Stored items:
((
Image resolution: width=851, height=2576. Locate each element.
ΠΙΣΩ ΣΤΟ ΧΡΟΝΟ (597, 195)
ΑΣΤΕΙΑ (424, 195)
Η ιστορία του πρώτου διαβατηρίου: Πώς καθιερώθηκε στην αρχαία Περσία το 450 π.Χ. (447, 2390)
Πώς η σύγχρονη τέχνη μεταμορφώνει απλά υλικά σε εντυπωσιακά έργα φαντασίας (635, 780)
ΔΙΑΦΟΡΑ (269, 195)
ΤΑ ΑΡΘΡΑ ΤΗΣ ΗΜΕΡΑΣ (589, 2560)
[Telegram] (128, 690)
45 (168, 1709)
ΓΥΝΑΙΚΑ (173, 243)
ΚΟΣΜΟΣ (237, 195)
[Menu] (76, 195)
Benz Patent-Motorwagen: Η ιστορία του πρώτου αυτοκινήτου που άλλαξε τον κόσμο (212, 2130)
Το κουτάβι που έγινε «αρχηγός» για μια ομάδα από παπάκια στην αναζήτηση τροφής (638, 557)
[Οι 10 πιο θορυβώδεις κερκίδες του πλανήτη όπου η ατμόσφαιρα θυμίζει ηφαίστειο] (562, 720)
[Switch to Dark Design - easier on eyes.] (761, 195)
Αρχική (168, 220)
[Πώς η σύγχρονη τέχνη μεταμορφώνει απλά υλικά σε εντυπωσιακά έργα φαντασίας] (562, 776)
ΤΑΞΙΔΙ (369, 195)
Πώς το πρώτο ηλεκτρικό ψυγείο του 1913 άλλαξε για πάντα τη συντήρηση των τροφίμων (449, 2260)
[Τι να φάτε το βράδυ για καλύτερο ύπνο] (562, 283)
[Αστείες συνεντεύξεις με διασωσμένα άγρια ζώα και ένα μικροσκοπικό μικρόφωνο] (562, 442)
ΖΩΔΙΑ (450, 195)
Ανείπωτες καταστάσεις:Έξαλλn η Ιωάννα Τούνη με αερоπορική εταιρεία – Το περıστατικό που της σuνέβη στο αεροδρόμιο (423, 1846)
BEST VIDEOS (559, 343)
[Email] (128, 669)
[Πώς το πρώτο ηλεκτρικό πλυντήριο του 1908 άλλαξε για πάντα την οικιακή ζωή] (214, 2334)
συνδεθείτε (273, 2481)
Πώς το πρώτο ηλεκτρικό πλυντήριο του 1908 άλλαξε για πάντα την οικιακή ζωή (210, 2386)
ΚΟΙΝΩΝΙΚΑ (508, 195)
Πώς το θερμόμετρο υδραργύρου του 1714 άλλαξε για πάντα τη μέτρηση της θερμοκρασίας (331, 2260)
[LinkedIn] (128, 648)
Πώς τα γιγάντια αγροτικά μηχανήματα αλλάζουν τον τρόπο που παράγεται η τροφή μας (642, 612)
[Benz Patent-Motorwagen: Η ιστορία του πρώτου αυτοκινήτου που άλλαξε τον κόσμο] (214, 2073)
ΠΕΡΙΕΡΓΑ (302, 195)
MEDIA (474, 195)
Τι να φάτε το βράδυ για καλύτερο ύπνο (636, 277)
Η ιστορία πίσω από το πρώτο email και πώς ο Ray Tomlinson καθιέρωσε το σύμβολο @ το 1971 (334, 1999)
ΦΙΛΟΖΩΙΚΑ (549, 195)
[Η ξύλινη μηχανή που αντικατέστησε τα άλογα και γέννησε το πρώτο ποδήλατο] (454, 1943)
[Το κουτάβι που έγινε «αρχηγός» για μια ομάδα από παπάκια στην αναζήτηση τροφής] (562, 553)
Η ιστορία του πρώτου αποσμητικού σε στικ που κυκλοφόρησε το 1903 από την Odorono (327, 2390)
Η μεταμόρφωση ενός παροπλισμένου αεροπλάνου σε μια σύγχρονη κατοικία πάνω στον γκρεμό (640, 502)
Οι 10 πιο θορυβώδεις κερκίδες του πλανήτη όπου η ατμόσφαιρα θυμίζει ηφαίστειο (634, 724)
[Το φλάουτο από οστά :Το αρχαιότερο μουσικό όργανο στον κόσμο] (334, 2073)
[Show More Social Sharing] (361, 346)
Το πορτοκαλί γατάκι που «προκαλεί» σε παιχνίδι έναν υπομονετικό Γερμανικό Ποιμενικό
))
Gather up, from the records above, each line where the word "Motorwagen" appears.

• _Your response_
Benz Patent-Motorwagen: Η ιστορία του πρώτου αυτοκινήτου που άλλαξε τον κόσμο (212, 2130)
[Benz Patent-Motorwagen: Η ιστορία του πρώτου αυτοκινήτου που άλλαξε τον κόσμο] (214, 2073)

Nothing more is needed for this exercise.